Ramone Cooper

Personal information
- Nationality: Australian
- Born: May 3, 1988 (age 37) Australia

Sport
- Sport: Freestyle skiing
- Event: Moguls

Achievements and titles
- Olympic finals: Vancouver 2010

= Ramone Cooper =

Australian freestyle skier and sport administrator

Ramone Cooper OLY (born 3 May 1988) is an Australian former freestyle skier and sport administrator. He is the current General Director of the International Ski Mountaineering Federation (ISMF), the global governing body for ski mountaineering, recognised by the International Olympic Committee (IOC). Cooper represented Australia in the men's moguls event at the 2010 Winter Olympics in Vancouver.

== Early life and skiing career ==
Cooper competed internationally in freestyle skiing from 2003 to 2011. He appeared in 21 FIS Freestyle World Cup events and two FIS Freestyle World Ski Championships (2007, 2009). His best career result came with an 8th-place finish in moguls at the World Cup in Lake Placid, United States, on 18 January 2008.

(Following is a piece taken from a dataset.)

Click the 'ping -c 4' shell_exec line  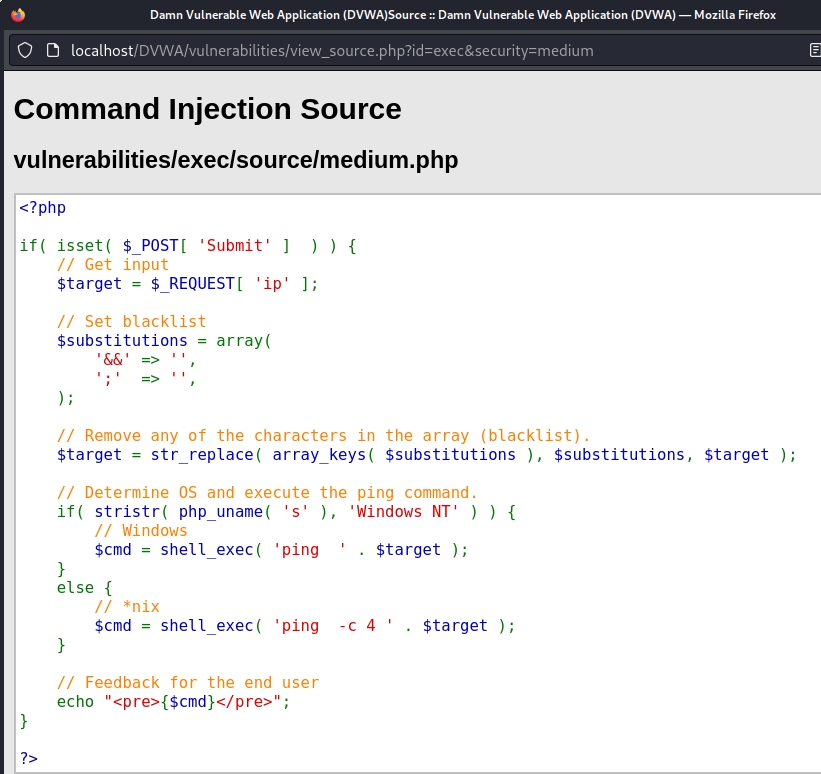coord(305,626)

He was a scholarship holder with the New South Wales Institute of Sport, Australian Institute of Sport and the Olympic Winter Institute of Australia. Despite sustaining a serious knee injury just weeks before the Games, Cooper recovered in time to represent Australia in moguls at the 2010 Winter Olympics in Vancouver, where he placed 27th.

== Olympic movement roles ==
Cooper has served the Australian Olympic Committee (AOC) in multiple leadership capacities. He was Chef de Mission for the Australian team at the 2020 Winter Youth Olympics in Lausanne and the 2024 Winter Youth Olympics in Gangwon. He also served as Performance Manager for the Australian Olympic Teams at Sochi 2014, PyeongChang 2018, and Beijing 2022.

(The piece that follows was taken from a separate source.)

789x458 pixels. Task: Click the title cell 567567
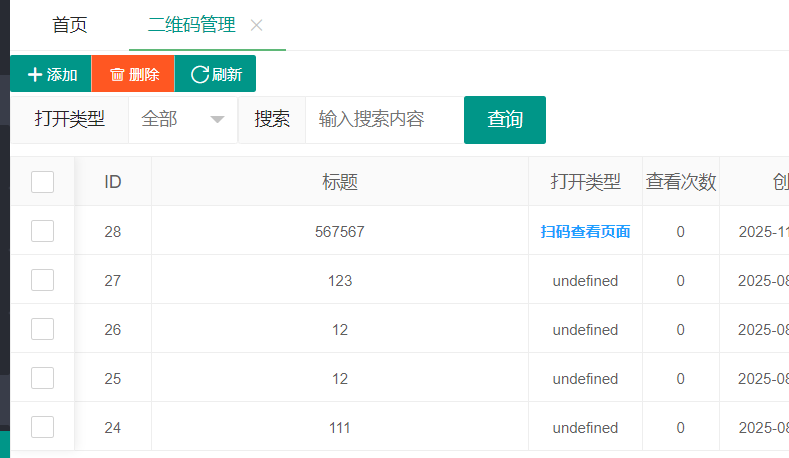[340, 232]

He was selected as a Young Ambassador for the Innsbruck 2012 Winter Youth Olympics. From 2014 to 2016, Cooper served as Deputy Chair of the AOC Athletes’ Commission and remained involved in athlete development and advocacy work beyond his term.

== International Ski Mountaineering Federation ==
In 2023, Cooper was elected vice president for Marketing and Communications of the International Ski Mountaineering Federation.

In January 2025, he was appointed as the ISMF's full-time General Director, based in Lausanne, Switzerland.